Digging badgers: A close encounter
“A badger? On my property? There are no badgers here!” is often the response I got from landowners in southern Ontario during my short stint as a field technician for the Ontario Badger Project.
American badgers are difficult to spot; they’re elusive, solitary and mostly active from dusk to dawn. They are also very mobile, visiting another burrow every few days and travelling up to 14 kilometres in one night! They belong to the Mustelidae family, along with minks, otters and wolverines. In Canada, there are four subspecies of American badgers:
- Taxidea taxus jeffersonii
- Taxidea taxus taxus
- Taxidea taxus berlandieri
- Taxidea taxus jacksoni (the southern Ontario population)
It is estimated that there are fewer than 200 badgers of the southern Ontario subspecies, which is listed as endangered federally and provincially.
During the season, I worked for the Ontario Badger Project. I helped radio track six different badgers to their burrows during the day and to humanely trap one badger to be fitted for a transmitter. As exciting as it may sound, most of our days consisted of driving around listening to white noise from the receiver. Eventually we would pick up a signal on the receiver, telling us one of the badgers with a transmitter was nearby. We would narrow down the signal to a property using an antenna and contact that property owner to gain their permission to access their land to locate the burrow.
There were many willing landowners in the area who let us onto their property so that we could learn more about badger ecology.
Some of these lands with burrows included Nature Conservancy of Canada (NCC) properties in the Southern Norfolk Sand Plain. NCC manages approximately 2,300 hectares (5,683 acres) for conservation in the Southern Norfolk Sand Plain for species at risk like the American badger. By restoring meadows, woodlands and wetlands, NCC has added 714 hectares (1,764 acres) to the potential badger habitat available on the landscape in this region. These restored sites provide opportunities for secretive badgers to forage and burrow in relative seclusion from human contact.

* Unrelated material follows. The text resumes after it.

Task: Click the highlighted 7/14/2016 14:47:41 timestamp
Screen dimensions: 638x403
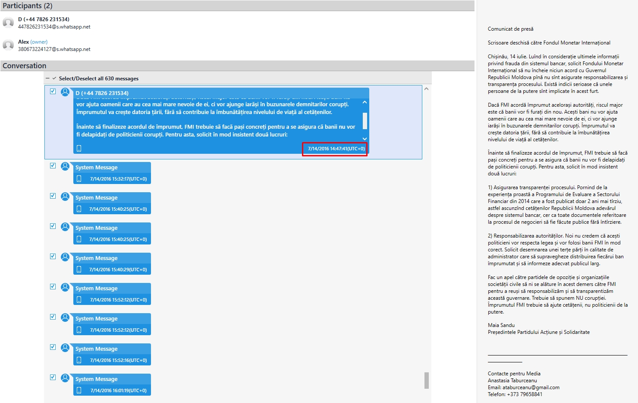Action: (x=336, y=149)
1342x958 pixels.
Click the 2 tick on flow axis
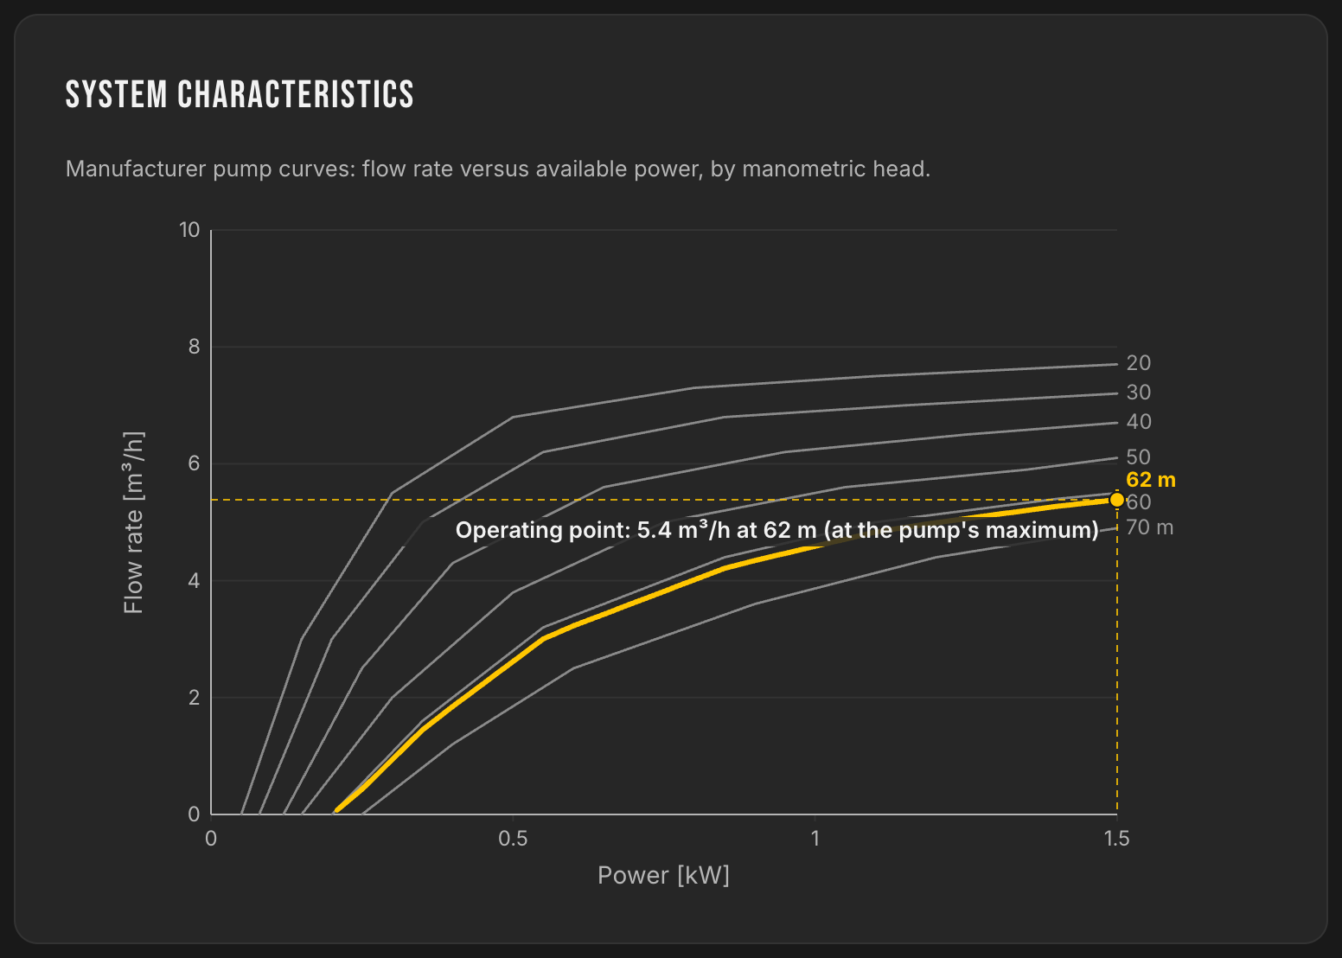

Once we obtained permission to access a property, we would set up cameras with a motion sensor outside of the burrow to catch a glimpse of their lives. We would catch them leaving and coming back to their burrows, digging burrows or bringing different food items back. We would even observe playful behaviour among mama badgers and badger kits.
After a while I started gaining a “badger sense.” I learned that there are burrows that look like a classic badger burrow, characterized by a large amount of freshly dug dirt and a horizontal oval-shaped entrance. Then there are other burrows that vary greatly in appearance and are seemingly used just as much.
We learned that burrows are often located along edges in the landscape, occasionally in the forest and rarely in the middle of a field. I also got to know each badger pretty well — what their territories are, which burrows they visit more regularly and who was likely to send me on a journey looking for them.
Through the work of the badger project, I also tracked which individuals had mated, who had given birth, and which individuals had died. All of this information is known because these individuals were followed daily and over multiple years, and it ultimately contributes to the ecological knowledge gaps of the American badger.
Before this project, very little was known about this population of American badgers in the Southern Norfolk Sand Plain. Many people even thought there were no badgers left in this area (hence the disbelief of many landowners)! Through citizen science efforts, local residents called into the badger hotline to report possible badger burrows. By collecting hair samples at these burrows, it was confirmed that badgers are indeed still in southern Ontario, which led to trapping and radio tracking a total of 10 over five years and a great deal of valuable knowledge gained to help protect this species.
I’ve been lucky to have a close encounter with American badgers through working for the Ontario Badger Project. It’s unlikely that many others will have the opportunity for a close encounter. However, you can still learn about them through the work of the Ontario Badger Project to better appreciate these amazing animals.